LAW, ETHICS & NEWS LITERACY

As a journalist, I recognize the importance of journalism laws, media ethics and news literacy. I work as hard as I can to both teach these ideas and demonstrate how to exemplify these values to my staffers.

The night before, a teacher messaged me, making me aware that school would soon be cancelled, teachers across the district all called out sick. The moment I heard, I knew it was a story I needed to get on. While others spent the day off sledding or relaxing, I spent hours capturing the story over the thousands of community members protesting decisions made by the school board in below-freezing temperatures.

Following the teacher sick-out and community protest, students organized an in-school walkout. I willingly missed class to follow the protestors, take photos and interview them, sharing their story. For both of these articles, I exercised my First Amendment rights by reporting on and covering such controversial topics and helping others share their voices and opinions.

Part of our class curriculum is understanding laws that affect us as student journalists. We keep posters of the First Amendment hung up in the classroom at all times.

Because we are a public school in Colorado, the Rock Online is protected by student journalist laws, such as Colorado Student Freedom of Expression Law (Colo. Rev. Stat. 22-1-120). For example, we utilize these protections when we write opinion, review and editorial pieces.

Per Colorado law, our adviser does not determine the content published on our platforms--I and other editors do. We do not do any form of prior review. Part of my job includes editing copy, and when doing so, I make sure students understand that they cannot editorialize or write expressions that are obscene, libelous, slanderous, false or create danger./disturb the school, as none of those are protected by law.

This teaching goes hand-in-hand with the news literacy lessons we've done. As a class, my adviser and I regularly take the class through articles and reporting done by other news and student news outlets as we practice how to separate facts from opinions, include sources, etc.

Ethically, we operate by following our saying "just because we can doesn't mean we should."

This applies to a variety of situations. For example, we've held back photos of Wish Week event planning to help Student Council keep the kid's identity secret and maintain a good relationship with the council, and we respect privacy when appropriate.

Our About page includes information on our policies on covering controversies

Editorial Policy

Editorials, Letters to the Editor and Corrections

Covering Controversy

The Role of the Adviser

The Rock Online runs as a public forum, including any and all voices and allowing viewers to comment, vote on polls, and overall express themselves. We have Google Form options that I created and regularity check on our Contact Page, allowing community members to submit coverage suggestions, letters to the editors, corrections and more.

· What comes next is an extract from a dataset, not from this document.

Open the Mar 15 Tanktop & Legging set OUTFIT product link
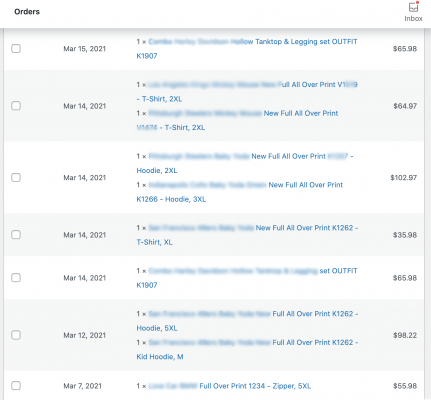 247,49
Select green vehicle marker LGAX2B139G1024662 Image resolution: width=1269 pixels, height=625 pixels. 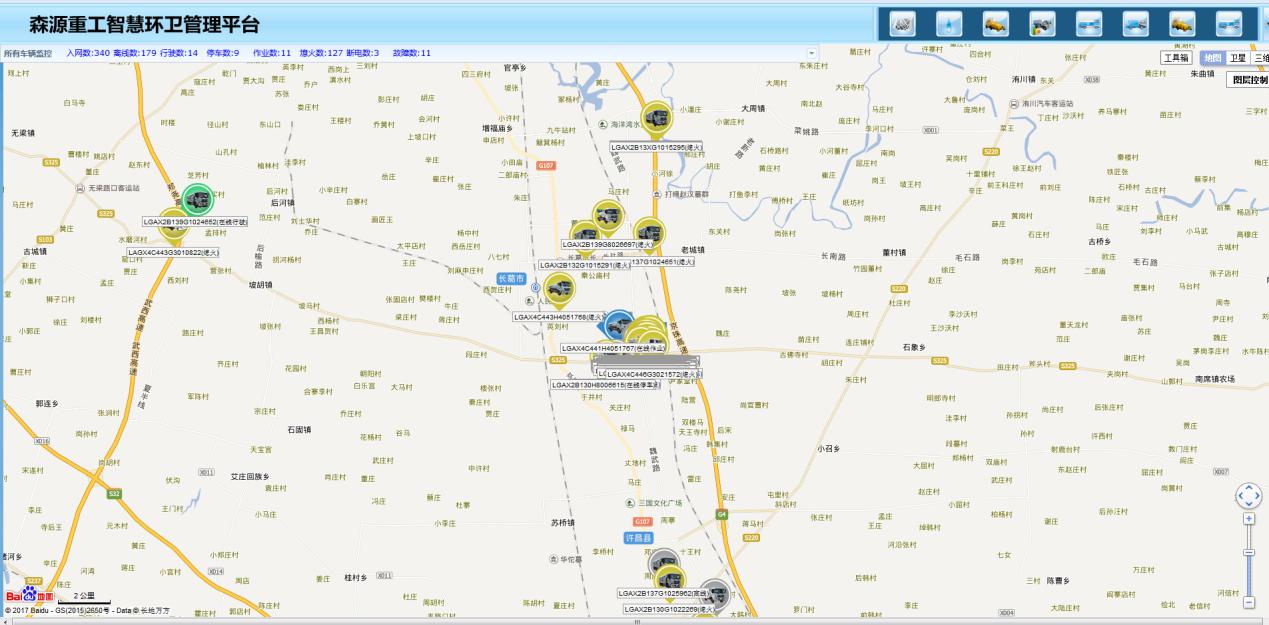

Although there are sometimes negative comments or beliefs I disagree with, viewers have the right to their own opinions and to express these opinions.

During my time as Editor-in-Chief, we have received multiple awards for our exercising of our First Amendment and student journalist rights.

The Rock Online was the inaugural winner of Youth Journalism International's First Amendment Award. Here's what they had to say in their article:


"A new First Amendment Award, cosponsored by YJI and the First Amendment Museum in Augusta, Maine, went to The Rock, the student newspaper at Rock Canyon High School in Highlands Ranch, Colorado. The Rock’s staff took full advantage of the law to write about tough issues that included the firing of a superintendent and the resulting protests by teachers and students. Determined to 'take full advantage of the right we are given to deliver comprehensive coverage to our audience,' The Rock plunged into the news about the firing of a school superintendent and the resulting protests by teachers and students. It didn’t shy away from a tough issue and it kept its focus on the issue at hand, providing solid reporting not just for its high school but for its entire community. And that’s just one issue of many where The Rock seized the opportunity a free press offers to dig deep and stretch wide."

As of February of this year, I was the student editor selected to meet with school administrators to fill out the National Student Press Association's First Amendment Press Freedom Award application, which we received last year after I submitted the application. We just found out that we received it again this year!